Secular Philosopher discovers the Catholic Church: Eucharist, Part 2 of 5


-The Isenheim Altarpiece, circa 1512-1515, Matthias Grunewald, please click on the image for greater detail


-by KRISTEN ANNA-MARIA HAUCK, Obl. OSB has a MA degree in Humanities from the University of Texas at Dallas. She is a Benedictine Oblate of the Monastery of the Immaculate Heart of Mary in Westfield, Vermont and lives in a tiny hermitage in Maine.

The Institution of the Eucharist

“I grew up a “Navy brat,” the youngest of six children. (Years later, I discovered that there was another brother whom my destitute mother had given up for adoption. So we were really seven siblings.) My father was from Minnesota. He married my mother after a previous failed marriage, that had produced two daughters. My mother was from Maine and, similarly, had been married twice before, with three children. I was born unexpectedly in 1975. As a result, while most children attended school with their siblings, I attended with my nephews.

My family was not religious. Though I was taught to identify as Christian, I never really knew what that meant. The few experiences I had with Christianity taught me nothing.

The most memorable of these experiences occurred after my father retired from the Navy, around 1984, when we moved back to his home in Minnesota. At this time, my Grandpa Hauck and Mabel (Grandpa’s fourth or fifth wife) insisted I learn “my” Lutheran faith. They decided they would start bringing me along with them to church.

The first Sunday came; they picked me up, and we drove over to a Lutheran church in Minneapolis. The service was long, and the minister seemed to talk an awful lot about very boring things. Then, all of a sudden, my grandparents dragged me up to the front of the church with them where everyone was taking a place along a rail and kneeling. I kept looking past Mabel to see what was happening and saw the minister with an assistant. The assistant had a tray with little cups and crackers, and the minister would take one of each and give it to each person kneeling. I was excited about the prospects of a snack — until they came close enough for me to hear what they were saying.

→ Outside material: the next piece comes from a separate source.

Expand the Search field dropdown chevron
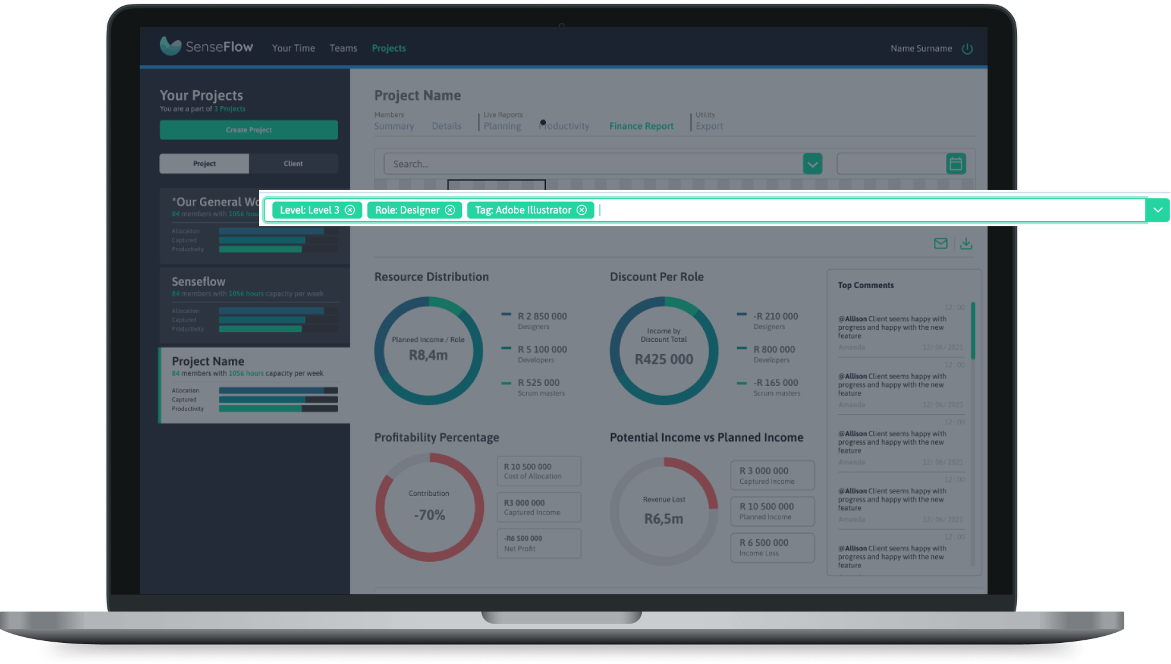 (812, 164)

A few people away, I heard the minister as he picked up the host first, then the little cup, saying, “The body of Christ; the blood of Christ.” Then I got scared.

I tugged at Mabel and kept asking, “We’re eating somebody!?Who are we eating?! Grandma Mabel, Grandma Mabel!”

Mabel kept hushing me all the way until the minister came to me, at which point, confused and scared and certainly not interested in cannibalism, I screamed and threw a fit, refusing communion.

We left quickly that day, with my grandpa dragging me, crying hysterically, out of the church while Mabel followed, chastising me for embarrassing them. They never took me to church again.”